La industria maltera uruguaya atraviesa un momento de fragilidad que ha golpeado con fuerza al litoral del país.
La gerencia de la planta Maltería Paysandú (AmBev-Cympay) formalizó ante el Sindicato de Obreros y Empleados de Norteña (SOEN) una decisión que altera el cronograma productivo del año: la detención total de su producción a partir del próximo 1º de marzo. Esta medida conlleva el envío de aproximadamente 90 trabajadores —el 90% de la plantilla operativa— al régimen de seguro de desempleo inicialmente por dos meses.
Aunque las paradas técnicas son habituales en este sector, la precocidad del anuncio ha generado preocupación en el ámbito gremial. Según declaraciones del dirigente Eduardo Alza al diario El Telégrafo de Paysandú, si bien el año pasado ya se proyectaba una interrupción para los meses de invierno, el adelantamiento de la medida al inicio del año cambia drásticamente el panorama para los trabajadores y la economía departamental.
Por un lado, la planta arrastra un excedente de stock de malta que no ha logrado ser colocado debido a un consumo estancado en Brasil, el principal destino de las exportaciones de la unidad sanducera. A este escenario se le suma la irrupción de malteras chinas que, con precios altamente competitivos, están desplazando a los actores tradicionales y "rompiendo el mercado" regional.
La situación se agrava por la realidad del sector agropecuario local. La baja en la producción de cebada en el país ha derivado en una menor disponibilidad de materia prima para el procesamiento industrial, cerrando un círculo de factores negativos que hoy comprometen la rentabilidad de la operación.
Sin embargo, el dato más inquietante que surgió de la reunión entre la empresa y el sindicato fue la admisión por parte de la gerencia de que, si bien hoy no existe un plan formal de clausura, el cierre definitivo de la planta no está descartado.
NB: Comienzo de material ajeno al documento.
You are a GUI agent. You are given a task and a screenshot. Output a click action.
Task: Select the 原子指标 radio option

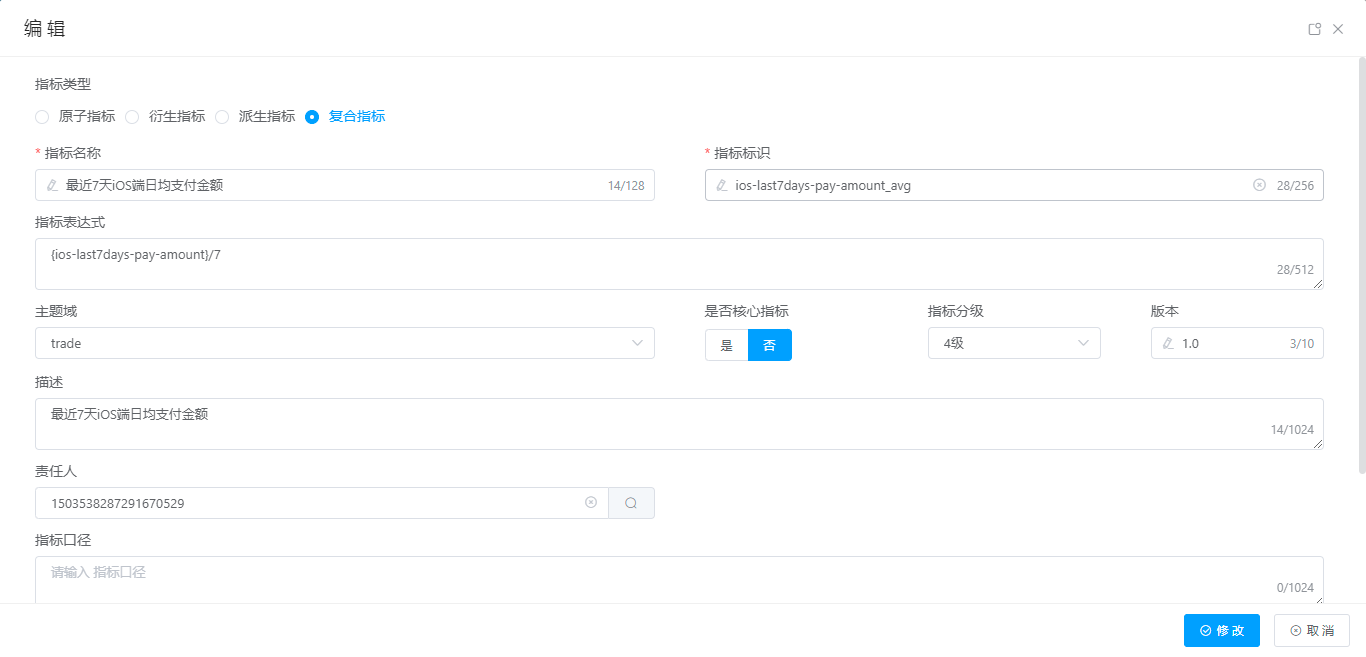[42, 117]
La viabilidad de Maltería Paysandú quedó sujeta a la evolución incierta del consumo internacional y a la dinámica de precios en los próximos meses.
Pese a que eventos de gran escala como el Mundial de fútbol suelen dinamizar la demanda global, el SOEN califica la situación actual como alarmante, marcando un inicio de año de total incertidumbre para una de las industrias emblemáticas de Paysandú.